# Flower Garden Section?



## BXMurphy (Aug 5, 2017)

Gosh, I love this site. Thank you to the owners for making it available and maintaining it. I can only imagine the work it takes.

I plan to spend my winter looking over flower seed catalogues and planning a flower garden to match the lawn you guys are helping me grow.

Man, growing stuff in my yard is FUN! Any chance of carving out some space for flowers like you have for veggies?

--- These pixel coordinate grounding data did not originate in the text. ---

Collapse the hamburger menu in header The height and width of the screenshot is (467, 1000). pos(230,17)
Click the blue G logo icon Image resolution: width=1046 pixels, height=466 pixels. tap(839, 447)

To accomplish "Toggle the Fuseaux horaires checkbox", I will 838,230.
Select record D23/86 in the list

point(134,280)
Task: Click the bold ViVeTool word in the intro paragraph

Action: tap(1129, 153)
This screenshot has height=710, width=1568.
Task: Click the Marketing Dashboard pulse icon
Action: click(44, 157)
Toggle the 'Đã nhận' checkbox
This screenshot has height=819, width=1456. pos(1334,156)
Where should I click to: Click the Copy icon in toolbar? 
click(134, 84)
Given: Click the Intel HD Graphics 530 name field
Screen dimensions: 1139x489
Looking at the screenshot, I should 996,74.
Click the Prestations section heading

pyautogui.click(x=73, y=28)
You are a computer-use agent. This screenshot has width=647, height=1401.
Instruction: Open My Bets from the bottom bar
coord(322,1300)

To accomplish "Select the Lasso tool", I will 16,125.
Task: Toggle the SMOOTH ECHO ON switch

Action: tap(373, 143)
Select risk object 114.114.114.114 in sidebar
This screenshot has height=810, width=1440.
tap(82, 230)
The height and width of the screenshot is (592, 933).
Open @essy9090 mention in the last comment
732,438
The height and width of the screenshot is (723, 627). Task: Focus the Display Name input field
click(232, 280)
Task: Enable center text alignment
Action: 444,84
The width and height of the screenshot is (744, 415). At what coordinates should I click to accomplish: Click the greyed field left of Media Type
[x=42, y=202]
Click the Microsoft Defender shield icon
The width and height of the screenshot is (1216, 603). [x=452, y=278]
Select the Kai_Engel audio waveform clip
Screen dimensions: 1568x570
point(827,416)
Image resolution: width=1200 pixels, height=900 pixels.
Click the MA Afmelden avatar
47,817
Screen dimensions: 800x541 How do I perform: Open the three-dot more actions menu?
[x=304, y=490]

Thank you in advance and keep up the good work! I do so love the quality of people you are attracting.


----------



## Ware (Jan 28, 2017)

Thank you, but honestly it is all of the members here that do the hard work - generating/sharing quality content. Providing the venue is the easy part. It is the work of the collective that makes TLF what it is. :thumbup:

For now I would say utilize the Landscaping subforum. It is earmarked for "landscaping, trees, shrubs, ornamentals & hardscapes" and there are only 29 topics so far. As it grows, we can always split those out as needed.


----------



## BXMurphy (Aug 5, 2017)

Ware said:


> For now I would say utilize the Landscaping subforum. It is earmarked for "landscaping, trees, shrubs, ornamentals & hardscapes" and there are only 29 topics so far. As it grows, we can always split those out as needed.


Far out! Thanks! You have a really nice site here. It's attractive, functional, and well-organized. I'm looking forward to some enjoyable hours after work just chatting about my new hobby with like-minded enthusiasts.

Thanks for having me!


----------